In 1960 London, the Cold War is at its height, and a spy may be a friend or neighbor, colleague or lover. Two colleagues, Giles Holloway and Simon Callington, face a terrible dilemma over a missing top-secret file.
At the end of a suburban garden, in the pouring rain, Simon’s wife, Lily, buries a briefcase containing the file deep in the earth. She believes that in doing so she is protecting her family. What she will learn is that no one is immune from betrayal or the devastating consequences of exposure.
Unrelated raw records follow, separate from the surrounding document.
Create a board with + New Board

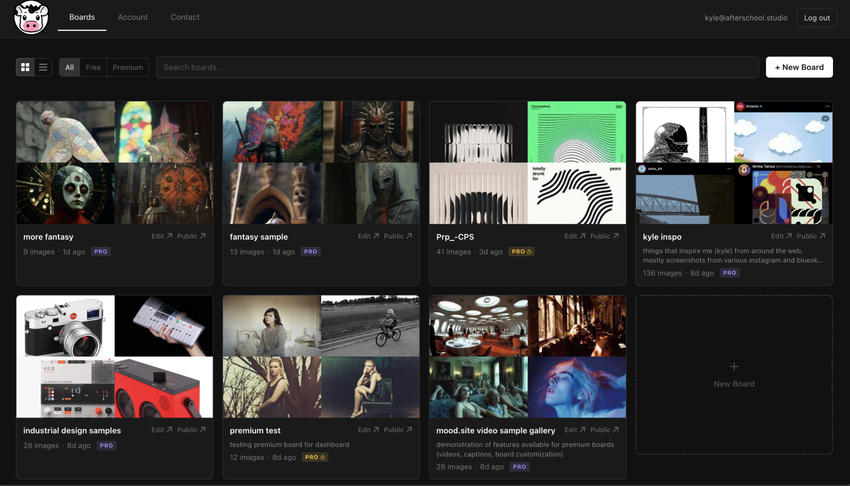[x=799, y=67]
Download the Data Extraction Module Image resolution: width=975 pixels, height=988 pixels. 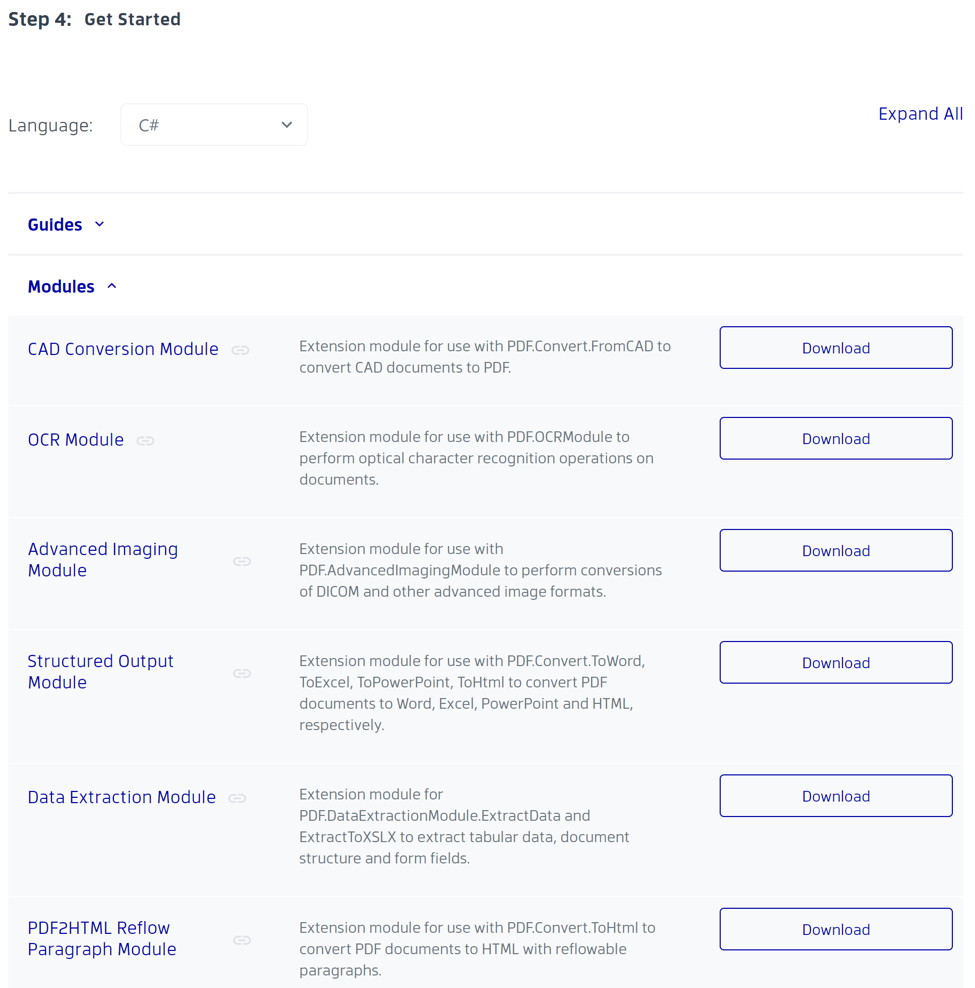(x=835, y=795)
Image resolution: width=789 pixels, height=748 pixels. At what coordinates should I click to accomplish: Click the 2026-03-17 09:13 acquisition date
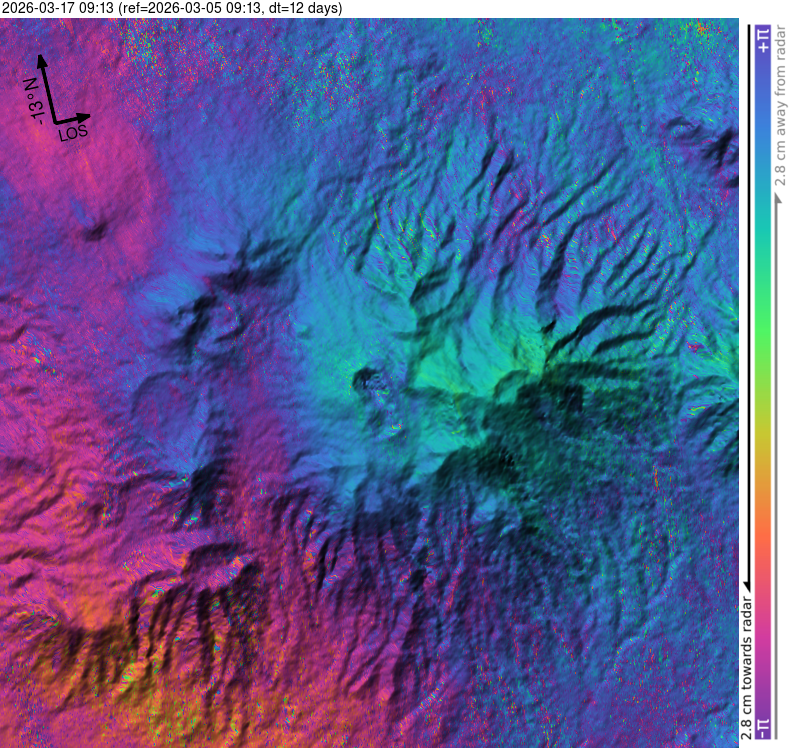(x=58, y=8)
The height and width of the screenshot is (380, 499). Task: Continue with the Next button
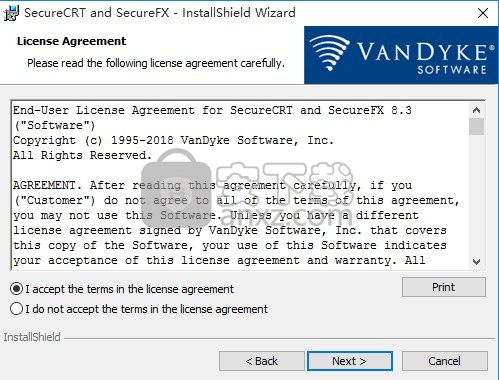[x=350, y=361]
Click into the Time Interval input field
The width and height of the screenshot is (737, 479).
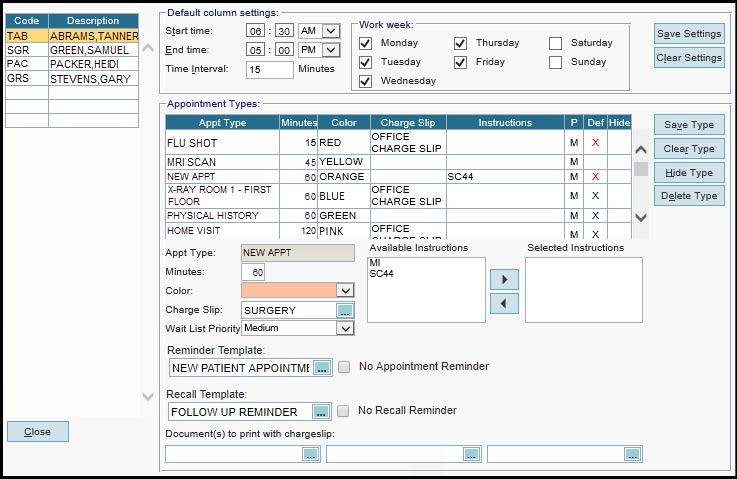tap(269, 70)
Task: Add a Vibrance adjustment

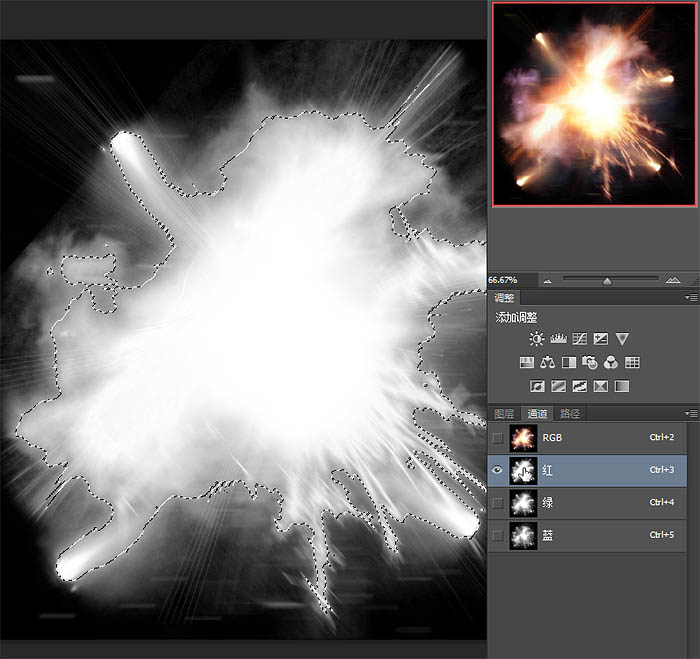Action: (622, 339)
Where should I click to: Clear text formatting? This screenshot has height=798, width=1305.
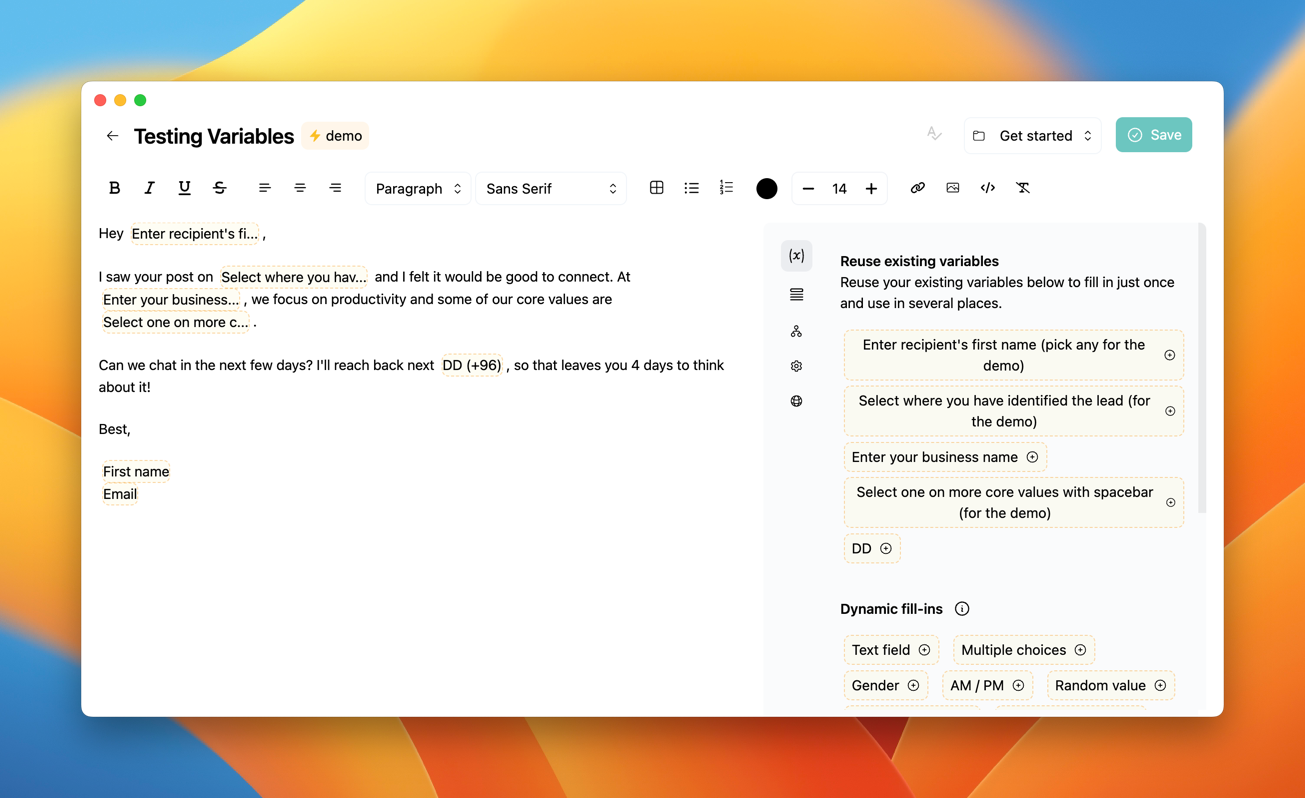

“Dunmore’s strategy, placing a triangle of past and present loves within a spy novel, yields an unexpected dividend. Even the most ordinary elements of life—the lengths to which a mother will go to protect her children, meeting someone special, what remains unsaid within a marriage—become viscerally exciting.” —The New Yorker
“Exposure is many things at once—an espionage thriller, a forbidden-love story, an immigrant’s tale . . . A novel you won’t be able to shake.” —Entertainment Weekly
“One of those books that you read with your heart in your mouth, your mind fully engaged, and with a sense of desolation as you note the dwindling number of pages left before it comes to an end.” —Chicago Tribune
PUBLISHERS WEEKLY
Dunmore's (The Lie) novel of Cold War domestic intrigue depicts secrets, lies, treachery, and murder amid the seemingly safe surroundings of 1960s England. Facades begin crumbling and cover stories unravel when Admiralty member and master of concealment Giles Holloway drunkenly falls in his apartment while photographing a top secret file. From his hospital bed, with a leg in a cast and an arm hooked to transfusion tubes, Giles calls his colleague and longtime friend Simon Callington and asks him to return the file to the office before its absence becomes known. Giles believes Simon will comply because Simon owes Giles his job, and because Giles has something on Simon: they were once lovers. Now a husband with three children, Simon agrees to do Giles's bidding until he realizes Giles is spying for the Russians, almost certainly not alone. Simon places the file in Giles's briefcase and hides it; his wife, Lily, soon discovers it in their hallway closet behind the Wellington boots. Born Jewish in Nazi Germany, Lily knows how to handle herself under duress. As Simon is wrongly imprisoned for espionage, she buries the briefcase, relocates the family to Kent, and navigates her way through false accusations and unsettling truths. Dunmore deftly creates a noir atmosphere, revealing layers of complexity in personal relationships darkened by non-battlefield conflict and blending psychological observations reminiscent of Henry James with le Carr esque betrayals.